● PASSAGE GIVEN:
—————

Friday, July 29, 2016

Le Château de Chillon (1874-77)

Gustave Courbet: Le Château de Chillon

Lord Byron retells the lament of François Bonnivard, the legendary Prisoner of Chillon (1819), who was incarcerated in the dungeons of the medieval fortress from 1532 to 1536. The notorious harshness of Bonnivard’s punishment gains greater absurdity when the splendours of the castle’s natural setting are considered, and the visitor cannot but ponder upon the strange nature of the human kind. Such extremes certainly entertained the great Romantic imaginations of the late-eighteenth and nineteenth centuries. Rousseau (La nouvelle Heloise, 1761), Shelley (1816), Alexandre Dumas (1832) and Victor Hugo (1839) sourced their prose and poetry from the castle’s idyllic surroundings and terrible history. Artists were equally mesmerised by Chillon and Turner (1802), Delacroix (Prisonnier de Chillon, 1835) and Courbet are the most distinguished painters to have made significant contributions to the visual heritage of the castle and its history.

As a landmark of the Romantic Spirit, Chillon was to attract Gustave Courbet towards the end of his life. Fleeing a court case in France against the partisans of the Paris Commune - with whom he was accused of calling for the pulling down of the Vendôme Column, Courbet settled in the small town of la-Tour-de-Peilz, on the shores of Lake Geneva, between Vevey and Montreux. He stayed there until his death, on 31 December 1877.

—————

● ENTRIES:

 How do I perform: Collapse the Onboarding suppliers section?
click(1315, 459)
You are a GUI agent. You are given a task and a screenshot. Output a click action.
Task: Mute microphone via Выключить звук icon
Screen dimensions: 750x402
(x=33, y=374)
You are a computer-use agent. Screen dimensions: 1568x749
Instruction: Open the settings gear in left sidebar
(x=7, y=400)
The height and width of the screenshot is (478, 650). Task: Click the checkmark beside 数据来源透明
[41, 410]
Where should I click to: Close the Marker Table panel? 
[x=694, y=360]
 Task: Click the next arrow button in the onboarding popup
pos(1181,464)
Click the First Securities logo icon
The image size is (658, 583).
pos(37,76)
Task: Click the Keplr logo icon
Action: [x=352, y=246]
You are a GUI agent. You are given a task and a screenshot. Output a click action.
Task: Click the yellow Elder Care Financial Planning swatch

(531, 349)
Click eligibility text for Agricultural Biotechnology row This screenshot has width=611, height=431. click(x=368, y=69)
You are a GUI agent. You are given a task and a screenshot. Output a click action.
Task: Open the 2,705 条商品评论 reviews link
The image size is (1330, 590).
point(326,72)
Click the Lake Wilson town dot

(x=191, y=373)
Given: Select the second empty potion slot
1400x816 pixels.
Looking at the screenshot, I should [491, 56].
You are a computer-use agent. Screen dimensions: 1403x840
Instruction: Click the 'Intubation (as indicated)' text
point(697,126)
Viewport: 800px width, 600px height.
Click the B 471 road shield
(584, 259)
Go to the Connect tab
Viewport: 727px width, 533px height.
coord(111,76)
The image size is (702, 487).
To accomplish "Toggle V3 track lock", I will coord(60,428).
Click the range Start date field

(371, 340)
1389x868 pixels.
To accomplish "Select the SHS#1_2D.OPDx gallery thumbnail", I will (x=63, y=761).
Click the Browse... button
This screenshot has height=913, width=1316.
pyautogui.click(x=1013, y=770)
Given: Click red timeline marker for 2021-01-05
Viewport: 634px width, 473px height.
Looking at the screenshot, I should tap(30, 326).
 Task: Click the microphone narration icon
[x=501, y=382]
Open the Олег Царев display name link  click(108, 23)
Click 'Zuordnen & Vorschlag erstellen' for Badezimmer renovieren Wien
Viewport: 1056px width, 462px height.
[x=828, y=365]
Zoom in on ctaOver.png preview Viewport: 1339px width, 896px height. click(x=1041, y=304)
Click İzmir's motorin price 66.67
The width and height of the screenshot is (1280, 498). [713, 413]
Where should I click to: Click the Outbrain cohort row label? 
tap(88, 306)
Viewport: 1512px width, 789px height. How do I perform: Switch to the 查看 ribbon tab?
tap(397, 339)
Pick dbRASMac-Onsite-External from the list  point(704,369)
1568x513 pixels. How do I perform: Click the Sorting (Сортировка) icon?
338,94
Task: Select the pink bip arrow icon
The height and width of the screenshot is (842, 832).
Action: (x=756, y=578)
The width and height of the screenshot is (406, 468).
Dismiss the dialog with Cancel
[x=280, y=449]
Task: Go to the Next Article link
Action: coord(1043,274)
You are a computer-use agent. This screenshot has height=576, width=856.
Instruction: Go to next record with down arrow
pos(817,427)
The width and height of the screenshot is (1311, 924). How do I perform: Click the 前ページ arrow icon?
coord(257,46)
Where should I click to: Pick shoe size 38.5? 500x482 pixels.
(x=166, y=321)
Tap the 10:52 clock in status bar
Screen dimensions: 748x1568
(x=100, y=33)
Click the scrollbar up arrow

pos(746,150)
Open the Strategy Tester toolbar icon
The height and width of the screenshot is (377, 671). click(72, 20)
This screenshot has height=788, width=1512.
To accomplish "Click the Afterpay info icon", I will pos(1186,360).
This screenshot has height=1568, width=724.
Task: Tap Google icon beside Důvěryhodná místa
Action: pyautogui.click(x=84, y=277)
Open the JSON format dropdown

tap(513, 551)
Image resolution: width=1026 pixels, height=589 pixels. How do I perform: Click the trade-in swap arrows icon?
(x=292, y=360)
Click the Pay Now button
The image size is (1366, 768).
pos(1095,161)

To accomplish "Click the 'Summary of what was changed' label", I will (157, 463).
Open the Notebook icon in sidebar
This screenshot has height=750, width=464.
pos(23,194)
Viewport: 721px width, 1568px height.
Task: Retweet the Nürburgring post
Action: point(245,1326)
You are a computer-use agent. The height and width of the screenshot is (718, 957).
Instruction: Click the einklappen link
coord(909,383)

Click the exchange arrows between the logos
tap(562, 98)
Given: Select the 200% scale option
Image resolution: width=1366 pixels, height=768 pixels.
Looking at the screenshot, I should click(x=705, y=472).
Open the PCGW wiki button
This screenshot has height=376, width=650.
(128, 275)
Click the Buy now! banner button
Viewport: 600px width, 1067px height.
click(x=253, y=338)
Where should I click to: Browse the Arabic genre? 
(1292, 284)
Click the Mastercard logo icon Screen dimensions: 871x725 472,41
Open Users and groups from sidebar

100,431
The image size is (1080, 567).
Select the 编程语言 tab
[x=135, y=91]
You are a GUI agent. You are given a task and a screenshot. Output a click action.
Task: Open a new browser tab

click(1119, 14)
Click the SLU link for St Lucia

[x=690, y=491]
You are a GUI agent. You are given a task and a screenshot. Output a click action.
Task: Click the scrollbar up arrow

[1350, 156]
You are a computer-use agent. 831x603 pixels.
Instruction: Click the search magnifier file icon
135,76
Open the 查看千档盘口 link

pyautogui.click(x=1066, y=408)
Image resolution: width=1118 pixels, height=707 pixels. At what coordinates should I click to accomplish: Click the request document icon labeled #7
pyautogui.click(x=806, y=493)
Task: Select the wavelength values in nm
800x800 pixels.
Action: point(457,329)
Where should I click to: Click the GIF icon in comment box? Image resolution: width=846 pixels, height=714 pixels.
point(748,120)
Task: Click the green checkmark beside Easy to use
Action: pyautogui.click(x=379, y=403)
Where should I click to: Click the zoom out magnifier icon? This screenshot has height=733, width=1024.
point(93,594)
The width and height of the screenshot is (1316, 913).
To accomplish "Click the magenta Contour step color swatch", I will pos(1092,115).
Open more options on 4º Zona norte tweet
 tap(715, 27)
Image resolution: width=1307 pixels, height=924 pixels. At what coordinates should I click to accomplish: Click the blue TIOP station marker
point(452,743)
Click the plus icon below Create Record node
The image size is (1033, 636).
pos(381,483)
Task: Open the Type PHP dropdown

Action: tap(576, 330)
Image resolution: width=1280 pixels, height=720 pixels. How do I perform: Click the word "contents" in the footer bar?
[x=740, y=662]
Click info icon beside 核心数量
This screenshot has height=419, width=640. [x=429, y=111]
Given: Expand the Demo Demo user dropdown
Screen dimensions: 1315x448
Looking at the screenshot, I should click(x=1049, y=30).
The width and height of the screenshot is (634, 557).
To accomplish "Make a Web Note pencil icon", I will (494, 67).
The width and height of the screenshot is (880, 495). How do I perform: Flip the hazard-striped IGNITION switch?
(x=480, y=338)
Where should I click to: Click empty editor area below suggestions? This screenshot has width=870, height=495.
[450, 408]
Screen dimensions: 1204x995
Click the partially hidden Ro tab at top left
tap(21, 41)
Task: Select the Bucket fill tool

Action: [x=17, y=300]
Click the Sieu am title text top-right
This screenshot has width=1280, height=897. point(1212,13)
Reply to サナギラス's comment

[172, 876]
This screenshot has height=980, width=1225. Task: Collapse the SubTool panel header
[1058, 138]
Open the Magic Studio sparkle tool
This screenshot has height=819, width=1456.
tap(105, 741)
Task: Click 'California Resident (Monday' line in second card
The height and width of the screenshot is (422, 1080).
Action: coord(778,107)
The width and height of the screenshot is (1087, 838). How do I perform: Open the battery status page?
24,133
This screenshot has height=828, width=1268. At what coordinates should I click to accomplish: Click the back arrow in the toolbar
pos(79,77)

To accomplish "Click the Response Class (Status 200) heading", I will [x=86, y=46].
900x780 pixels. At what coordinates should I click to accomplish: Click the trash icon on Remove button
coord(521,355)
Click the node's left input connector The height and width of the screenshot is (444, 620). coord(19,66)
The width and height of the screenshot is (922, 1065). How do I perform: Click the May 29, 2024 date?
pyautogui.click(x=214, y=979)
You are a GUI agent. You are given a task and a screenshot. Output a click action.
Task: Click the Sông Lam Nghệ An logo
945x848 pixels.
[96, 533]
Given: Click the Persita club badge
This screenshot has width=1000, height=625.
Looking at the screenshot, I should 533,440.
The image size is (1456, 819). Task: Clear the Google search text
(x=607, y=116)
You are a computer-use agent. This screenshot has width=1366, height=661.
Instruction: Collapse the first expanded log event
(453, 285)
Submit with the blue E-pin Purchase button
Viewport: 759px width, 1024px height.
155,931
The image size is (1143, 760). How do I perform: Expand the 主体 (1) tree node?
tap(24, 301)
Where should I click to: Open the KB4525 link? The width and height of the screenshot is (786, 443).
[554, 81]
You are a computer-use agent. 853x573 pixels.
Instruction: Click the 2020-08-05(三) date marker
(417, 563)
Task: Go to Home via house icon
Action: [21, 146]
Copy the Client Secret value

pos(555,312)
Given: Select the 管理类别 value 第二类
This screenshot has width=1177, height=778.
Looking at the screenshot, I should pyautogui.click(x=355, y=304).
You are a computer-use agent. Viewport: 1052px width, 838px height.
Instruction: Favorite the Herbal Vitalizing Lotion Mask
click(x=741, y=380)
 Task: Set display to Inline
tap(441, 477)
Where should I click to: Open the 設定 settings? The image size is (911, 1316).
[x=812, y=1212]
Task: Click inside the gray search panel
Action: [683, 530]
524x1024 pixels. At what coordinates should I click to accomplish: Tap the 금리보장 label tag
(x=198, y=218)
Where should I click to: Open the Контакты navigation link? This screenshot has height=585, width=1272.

—————

● STATED EXERCISE: Reproduce the Chillon passage starting at "As a landmark" and stopping after "31 December 1877.", substituting "Lac Léman" for "Lake Geneva".

● OUTPUT OF THE EXERCISE:
As a landmark of the Romantic Spirit, Chillon was to attract Gustave Courbet towards the end of his life. Fleeing a court case in France against the partisans of the Paris Commune - with whom he was accused of calling for the pulling down of the Vendôme Column, Courbet settled in the small town of la-Tour-de-Peilz, on the shores of Lac Léman, between Vevey and Montreux. He stayed there until his death, on 31 December 1877.